Source information:
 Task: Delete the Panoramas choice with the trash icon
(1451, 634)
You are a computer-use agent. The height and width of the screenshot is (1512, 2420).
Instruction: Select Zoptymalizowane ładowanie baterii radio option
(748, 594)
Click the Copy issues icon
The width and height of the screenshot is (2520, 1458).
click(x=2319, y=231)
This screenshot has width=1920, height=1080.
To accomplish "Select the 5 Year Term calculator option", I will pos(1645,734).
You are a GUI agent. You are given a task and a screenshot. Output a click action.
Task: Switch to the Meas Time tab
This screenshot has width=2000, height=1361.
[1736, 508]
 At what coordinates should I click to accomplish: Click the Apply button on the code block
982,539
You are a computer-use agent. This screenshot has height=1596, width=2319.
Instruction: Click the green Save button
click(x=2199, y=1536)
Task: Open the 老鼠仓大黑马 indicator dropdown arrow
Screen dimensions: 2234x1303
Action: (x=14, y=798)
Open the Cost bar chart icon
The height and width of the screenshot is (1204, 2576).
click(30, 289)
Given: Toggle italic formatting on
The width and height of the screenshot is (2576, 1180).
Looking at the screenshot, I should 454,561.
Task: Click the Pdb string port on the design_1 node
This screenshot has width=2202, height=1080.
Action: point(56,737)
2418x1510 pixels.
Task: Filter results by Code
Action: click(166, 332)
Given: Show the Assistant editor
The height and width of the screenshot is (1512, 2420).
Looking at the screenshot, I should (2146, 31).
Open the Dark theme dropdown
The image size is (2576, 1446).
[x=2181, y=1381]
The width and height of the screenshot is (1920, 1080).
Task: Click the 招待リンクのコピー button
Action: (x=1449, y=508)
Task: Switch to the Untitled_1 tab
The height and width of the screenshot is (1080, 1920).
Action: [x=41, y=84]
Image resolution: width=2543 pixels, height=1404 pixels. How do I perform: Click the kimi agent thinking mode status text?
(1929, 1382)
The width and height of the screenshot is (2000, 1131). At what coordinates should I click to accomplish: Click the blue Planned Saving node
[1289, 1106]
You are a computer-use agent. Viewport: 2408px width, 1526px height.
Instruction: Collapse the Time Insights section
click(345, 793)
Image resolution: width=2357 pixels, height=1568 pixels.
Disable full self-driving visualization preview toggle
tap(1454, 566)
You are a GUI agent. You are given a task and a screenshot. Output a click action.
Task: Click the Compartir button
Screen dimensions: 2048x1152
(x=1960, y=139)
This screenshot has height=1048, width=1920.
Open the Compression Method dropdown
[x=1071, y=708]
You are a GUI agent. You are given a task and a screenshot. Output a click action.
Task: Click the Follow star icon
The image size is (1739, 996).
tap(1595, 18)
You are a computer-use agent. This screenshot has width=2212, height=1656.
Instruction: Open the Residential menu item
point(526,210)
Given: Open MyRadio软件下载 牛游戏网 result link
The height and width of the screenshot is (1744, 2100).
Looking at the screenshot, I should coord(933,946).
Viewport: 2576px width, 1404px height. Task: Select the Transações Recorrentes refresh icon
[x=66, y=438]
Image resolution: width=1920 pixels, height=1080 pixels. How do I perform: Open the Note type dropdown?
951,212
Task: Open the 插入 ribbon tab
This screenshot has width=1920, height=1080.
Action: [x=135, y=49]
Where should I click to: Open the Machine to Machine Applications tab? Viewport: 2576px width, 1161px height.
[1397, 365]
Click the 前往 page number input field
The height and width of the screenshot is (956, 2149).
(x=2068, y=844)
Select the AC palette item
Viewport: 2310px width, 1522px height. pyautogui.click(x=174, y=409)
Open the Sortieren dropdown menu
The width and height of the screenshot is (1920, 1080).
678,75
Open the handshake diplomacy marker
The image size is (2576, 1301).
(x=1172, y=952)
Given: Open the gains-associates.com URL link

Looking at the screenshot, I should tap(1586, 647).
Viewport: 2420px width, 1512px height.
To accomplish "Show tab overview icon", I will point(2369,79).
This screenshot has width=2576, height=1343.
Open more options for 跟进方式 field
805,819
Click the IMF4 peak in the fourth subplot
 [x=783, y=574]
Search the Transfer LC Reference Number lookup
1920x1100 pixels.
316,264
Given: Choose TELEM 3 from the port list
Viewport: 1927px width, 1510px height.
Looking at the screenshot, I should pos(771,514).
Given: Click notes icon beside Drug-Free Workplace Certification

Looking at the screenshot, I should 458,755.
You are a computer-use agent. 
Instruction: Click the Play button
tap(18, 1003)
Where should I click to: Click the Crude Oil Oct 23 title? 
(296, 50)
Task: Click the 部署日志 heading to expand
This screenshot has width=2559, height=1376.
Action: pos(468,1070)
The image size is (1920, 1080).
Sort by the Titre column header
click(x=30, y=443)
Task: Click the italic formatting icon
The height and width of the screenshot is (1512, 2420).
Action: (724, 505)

Task: From the data above, return every line from the line that has "Screen dimensions: 2234x1303" up to and including the line that has "Task: Click the Pdb", exactly.

Response to the task:
Screen dimensions: 2234x1303
Action: (x=14, y=798)
Open the Cost bar chart icon
The height and width of the screenshot is (1204, 2576).
click(30, 289)
Given: Toggle italic formatting on
The width and height of the screenshot is (2576, 1180).
Looking at the screenshot, I should 454,561.
Task: Click the Pdb string port on the design_1 node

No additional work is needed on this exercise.